Wednesday, January 08, 2020

New Spot for the Origins of Modern Humans: Botswana

One thing is consistent in the study of the origins of modern humans: there isn't any.  What National Geographic calls a “controversial” new study pinpoints the origins of our line in Botswana:
A powdery white layer blankets the desiccated landscape of Botswana’s Makgadikgadi pans, one of the world's largest salt flats. But some 200,000 years ago, this blank canvas would have been painted in the blues and greens of a flourishing wetland. Set in the middle of a harsh desert in southern Africa, the lush landscape would have been an appealing place for early humans to call home.
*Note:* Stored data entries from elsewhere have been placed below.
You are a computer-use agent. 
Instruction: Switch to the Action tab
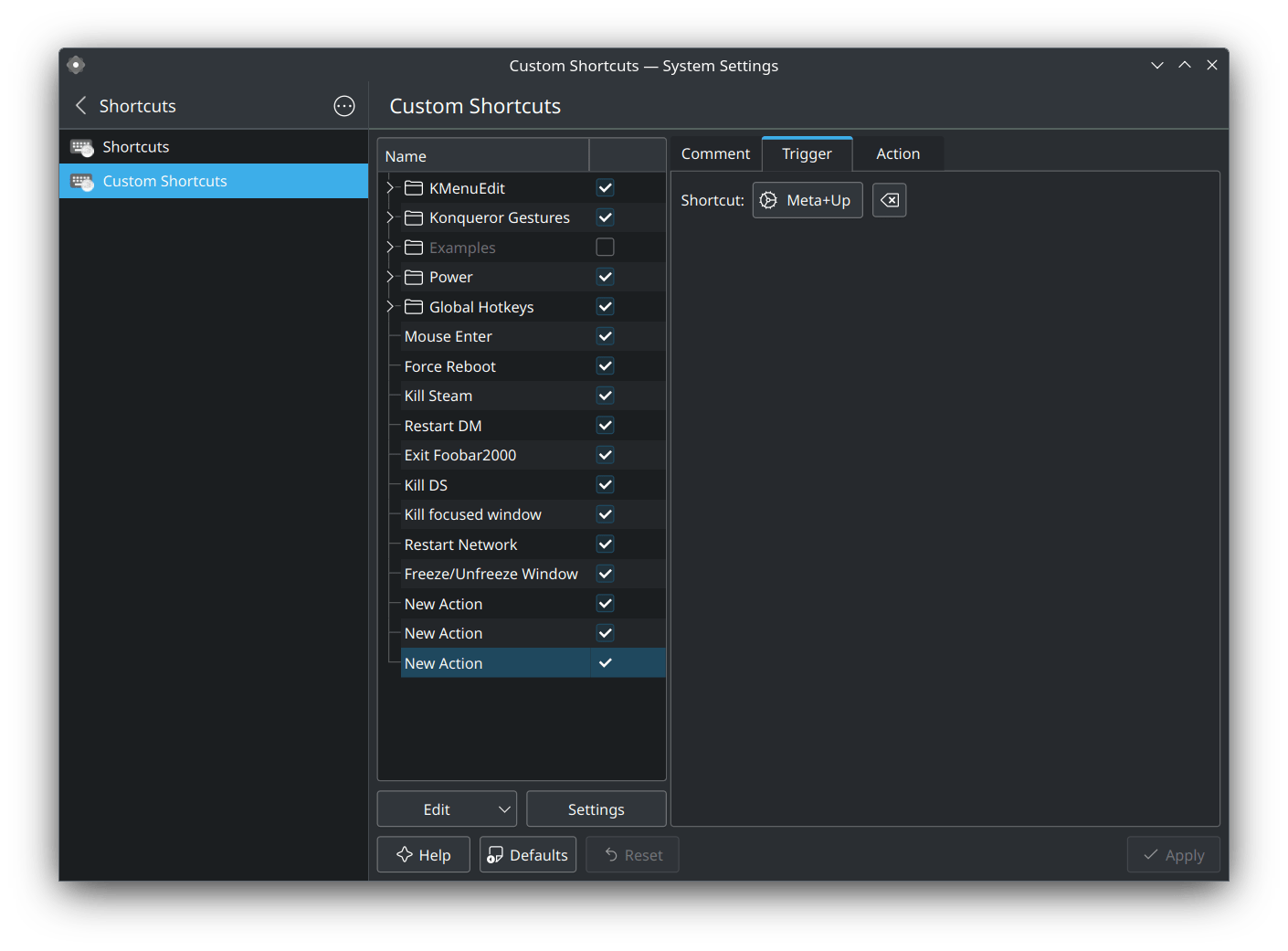[897, 153]
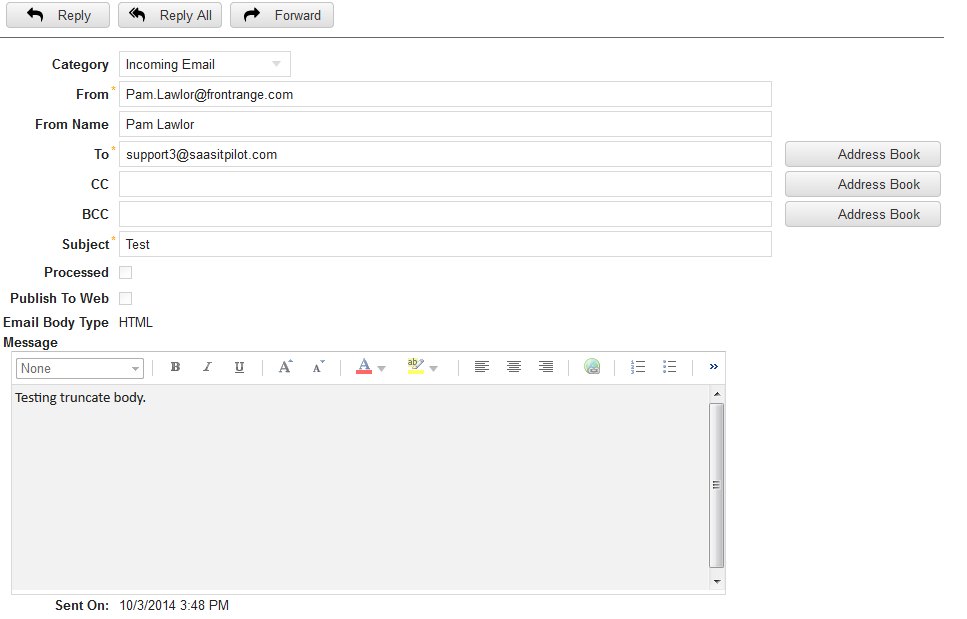Pick a font color from the color swatch
The height and width of the screenshot is (619, 967).
coord(364,367)
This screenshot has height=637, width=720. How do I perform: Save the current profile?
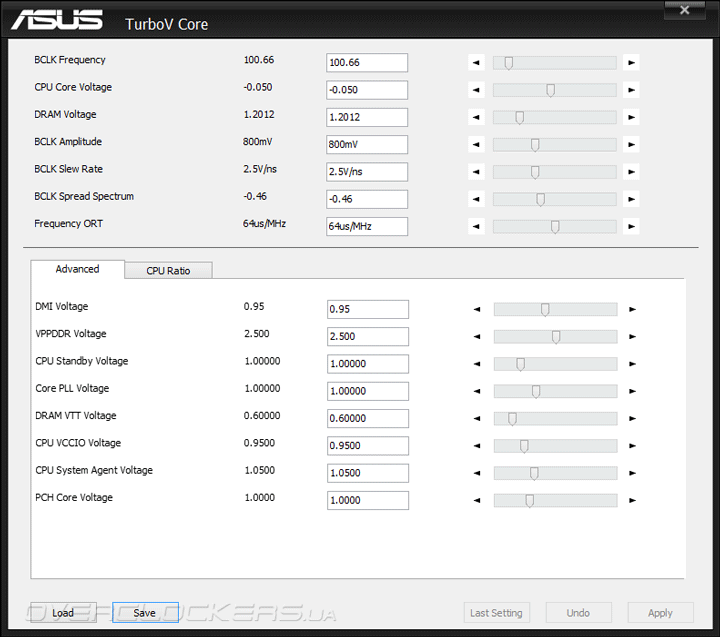[145, 613]
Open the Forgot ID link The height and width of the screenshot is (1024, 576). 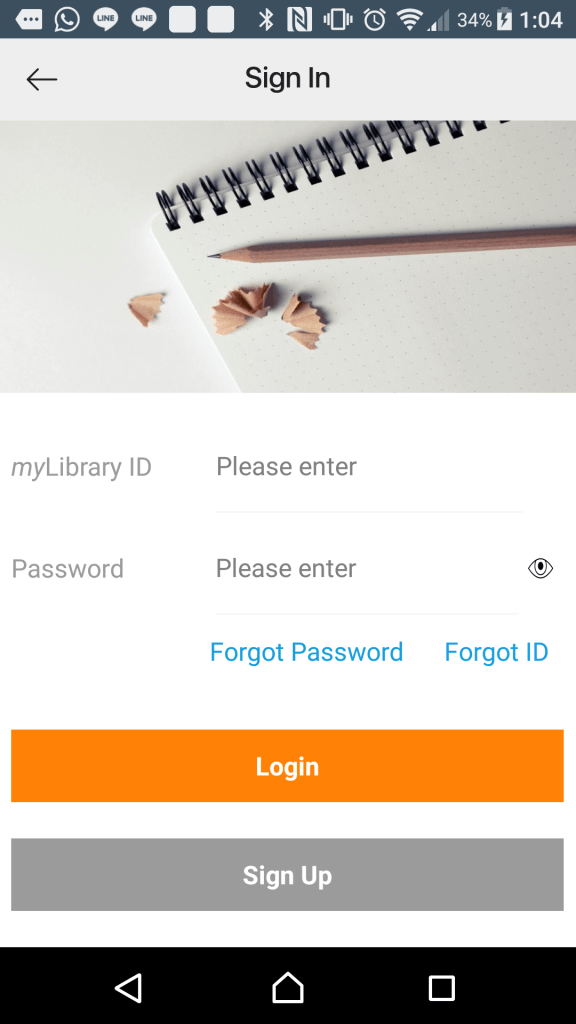496,652
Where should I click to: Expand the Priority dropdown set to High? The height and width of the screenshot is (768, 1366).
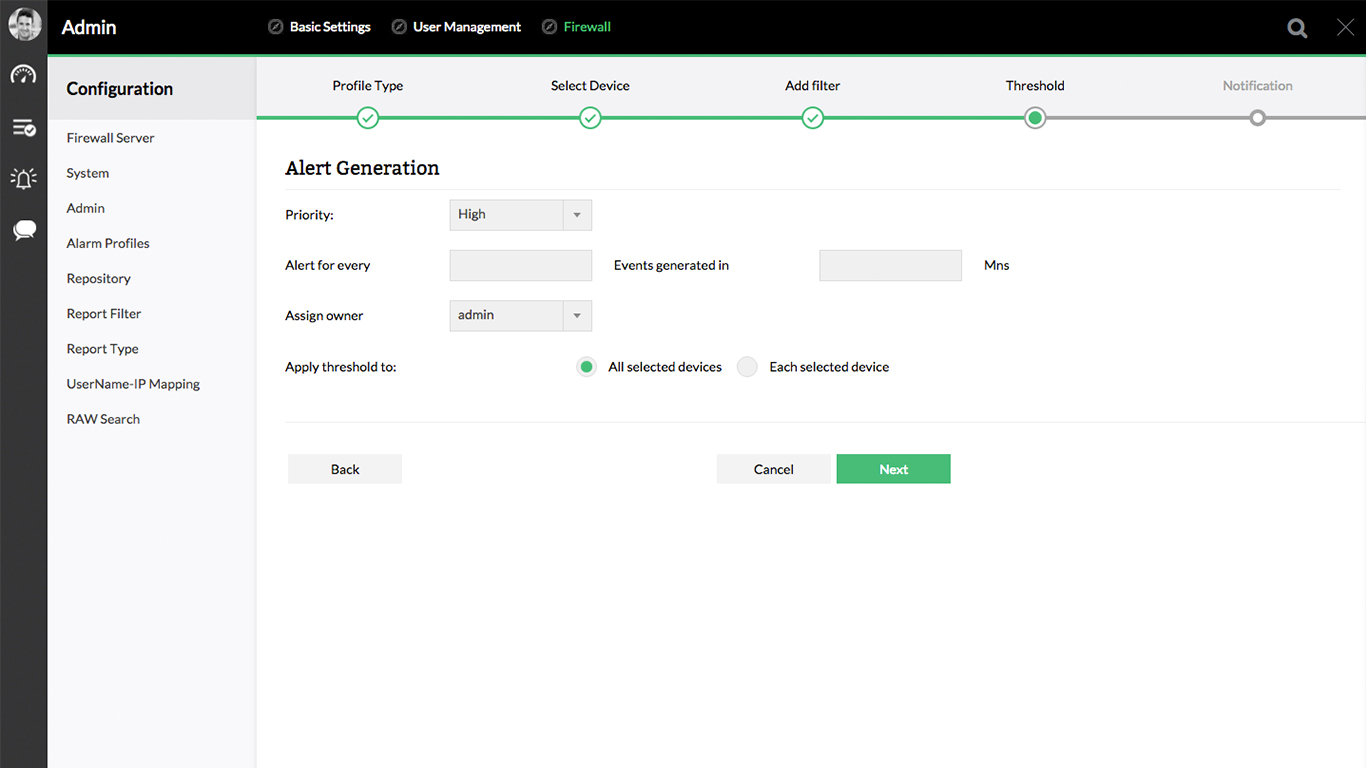point(520,215)
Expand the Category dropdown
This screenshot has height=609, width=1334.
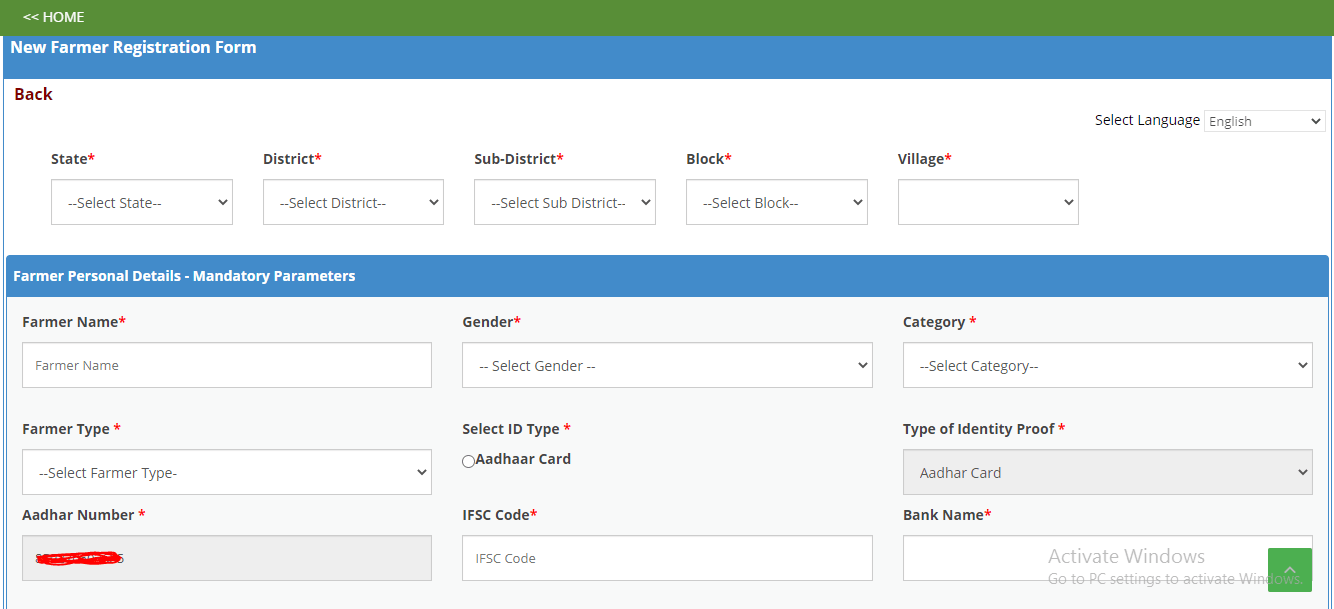pos(1107,366)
Now, a controversial new study in Nature argues that this oasis, known as the Makgadikgadi–Okavango wetland, was not just any home, but the ancestral “homeland” for all modern humans today. The researchers studied mitochondrial DNA—genetic material stored in the powerhouse of our cells that is passed from mother to child—of current residents across southern Africa. Then they layered the genetic data with an analysis of past climate and modern linguistics, as well as cultural and geographic distributions of local populations.
We've seen this play before.  The Nature article is an odd one.  It purports to examine the origins of modern humans using mitochondrial DNA evidence but then goes out of its way to not mention ANY of the fossil evidence that does not fit the hypothesis constructed in the paper.  How did the editors of Nature let that get by?  There is no mention of either the East African Bouri or the Northwest African Jebel Irhoud sites in this paper.  The Bouri site contains the Herto remains that are demonstrably modern human at 160 thousand and the Jebel Irhoud remains, which date to around 315 thousand exhibit modern facial characteristics.  The 180 thousand year-old East African Omo remains are only mentioned in passing and then, not by name.